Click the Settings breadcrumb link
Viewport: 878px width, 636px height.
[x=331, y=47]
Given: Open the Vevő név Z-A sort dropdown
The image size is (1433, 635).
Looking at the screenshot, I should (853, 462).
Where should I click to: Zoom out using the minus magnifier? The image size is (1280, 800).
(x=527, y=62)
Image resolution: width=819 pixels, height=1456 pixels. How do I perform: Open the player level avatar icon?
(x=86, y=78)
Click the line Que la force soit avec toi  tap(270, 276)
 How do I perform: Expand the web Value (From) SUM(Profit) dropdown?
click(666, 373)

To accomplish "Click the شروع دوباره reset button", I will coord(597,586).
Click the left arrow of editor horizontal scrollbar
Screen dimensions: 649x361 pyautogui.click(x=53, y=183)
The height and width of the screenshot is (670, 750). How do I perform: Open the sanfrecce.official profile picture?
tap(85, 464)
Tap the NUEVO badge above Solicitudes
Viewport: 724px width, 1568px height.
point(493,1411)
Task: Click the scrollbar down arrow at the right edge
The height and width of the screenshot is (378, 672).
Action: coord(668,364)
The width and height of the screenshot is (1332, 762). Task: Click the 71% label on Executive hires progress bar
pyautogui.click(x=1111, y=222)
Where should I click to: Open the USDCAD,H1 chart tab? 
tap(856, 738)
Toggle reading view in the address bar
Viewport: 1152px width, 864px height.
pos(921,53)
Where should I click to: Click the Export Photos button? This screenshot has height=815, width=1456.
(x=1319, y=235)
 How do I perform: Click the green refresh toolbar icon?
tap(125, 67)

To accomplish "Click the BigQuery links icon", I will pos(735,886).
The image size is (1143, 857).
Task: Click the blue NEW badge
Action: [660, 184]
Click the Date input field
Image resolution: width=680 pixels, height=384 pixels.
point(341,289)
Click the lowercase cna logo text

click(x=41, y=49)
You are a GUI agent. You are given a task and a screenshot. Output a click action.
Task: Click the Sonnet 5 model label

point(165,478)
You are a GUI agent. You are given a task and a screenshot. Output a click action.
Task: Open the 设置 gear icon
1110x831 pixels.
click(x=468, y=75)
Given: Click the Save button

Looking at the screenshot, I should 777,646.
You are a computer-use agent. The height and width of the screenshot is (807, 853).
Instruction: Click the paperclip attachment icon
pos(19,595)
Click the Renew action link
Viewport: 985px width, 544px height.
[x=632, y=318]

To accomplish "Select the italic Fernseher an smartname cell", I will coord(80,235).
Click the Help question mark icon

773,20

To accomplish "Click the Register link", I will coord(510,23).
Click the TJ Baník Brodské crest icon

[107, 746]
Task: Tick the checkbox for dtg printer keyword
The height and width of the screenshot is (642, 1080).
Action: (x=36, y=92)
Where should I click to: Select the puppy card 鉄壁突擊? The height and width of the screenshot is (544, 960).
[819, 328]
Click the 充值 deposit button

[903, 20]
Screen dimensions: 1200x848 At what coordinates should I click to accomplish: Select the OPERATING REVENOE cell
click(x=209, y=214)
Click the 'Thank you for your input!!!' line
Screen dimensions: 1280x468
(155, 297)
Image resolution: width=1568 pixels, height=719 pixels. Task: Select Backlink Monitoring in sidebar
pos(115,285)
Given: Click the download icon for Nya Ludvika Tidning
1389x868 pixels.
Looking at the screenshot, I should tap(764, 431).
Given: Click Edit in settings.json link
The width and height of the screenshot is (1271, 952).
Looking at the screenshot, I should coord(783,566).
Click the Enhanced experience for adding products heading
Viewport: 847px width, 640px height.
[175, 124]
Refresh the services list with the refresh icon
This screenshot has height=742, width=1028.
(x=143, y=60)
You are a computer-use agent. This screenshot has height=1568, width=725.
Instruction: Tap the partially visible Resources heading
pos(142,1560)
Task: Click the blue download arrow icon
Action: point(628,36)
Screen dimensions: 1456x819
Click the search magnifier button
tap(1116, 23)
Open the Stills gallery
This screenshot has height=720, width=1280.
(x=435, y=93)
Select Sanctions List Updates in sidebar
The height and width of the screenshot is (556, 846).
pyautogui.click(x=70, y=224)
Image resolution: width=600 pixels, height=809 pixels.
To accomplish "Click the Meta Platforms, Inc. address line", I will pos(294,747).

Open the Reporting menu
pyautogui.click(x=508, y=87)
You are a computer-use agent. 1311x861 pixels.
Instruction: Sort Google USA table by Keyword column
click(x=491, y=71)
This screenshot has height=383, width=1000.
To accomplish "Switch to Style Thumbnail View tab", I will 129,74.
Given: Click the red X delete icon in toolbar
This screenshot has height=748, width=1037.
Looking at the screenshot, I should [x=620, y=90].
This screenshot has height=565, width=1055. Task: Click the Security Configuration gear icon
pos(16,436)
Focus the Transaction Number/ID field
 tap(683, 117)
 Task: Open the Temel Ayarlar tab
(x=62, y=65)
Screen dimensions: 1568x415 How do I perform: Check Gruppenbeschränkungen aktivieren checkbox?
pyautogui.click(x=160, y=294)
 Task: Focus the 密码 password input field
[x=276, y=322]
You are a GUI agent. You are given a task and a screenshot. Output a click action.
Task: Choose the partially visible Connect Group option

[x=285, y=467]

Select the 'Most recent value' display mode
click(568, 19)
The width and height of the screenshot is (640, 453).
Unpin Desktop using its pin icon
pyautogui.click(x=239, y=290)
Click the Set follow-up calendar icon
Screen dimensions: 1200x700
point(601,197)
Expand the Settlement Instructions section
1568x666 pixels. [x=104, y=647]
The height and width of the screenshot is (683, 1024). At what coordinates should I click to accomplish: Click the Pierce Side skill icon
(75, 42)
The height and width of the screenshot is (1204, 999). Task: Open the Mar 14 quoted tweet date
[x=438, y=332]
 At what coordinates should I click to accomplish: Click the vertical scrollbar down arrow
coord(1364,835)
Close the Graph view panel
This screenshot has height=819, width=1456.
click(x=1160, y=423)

**WHAT IS BEING ASKED:** Reproduce all lines from the records above that include the word "computer".

**TASK RESULT:**
You are a computer-use agent. The height and width of the screenshot is (807, 853).
You are a computer-use agent. This screenshot has height=1568, width=725.
You are a computer-use agent. 1311x861 pixels.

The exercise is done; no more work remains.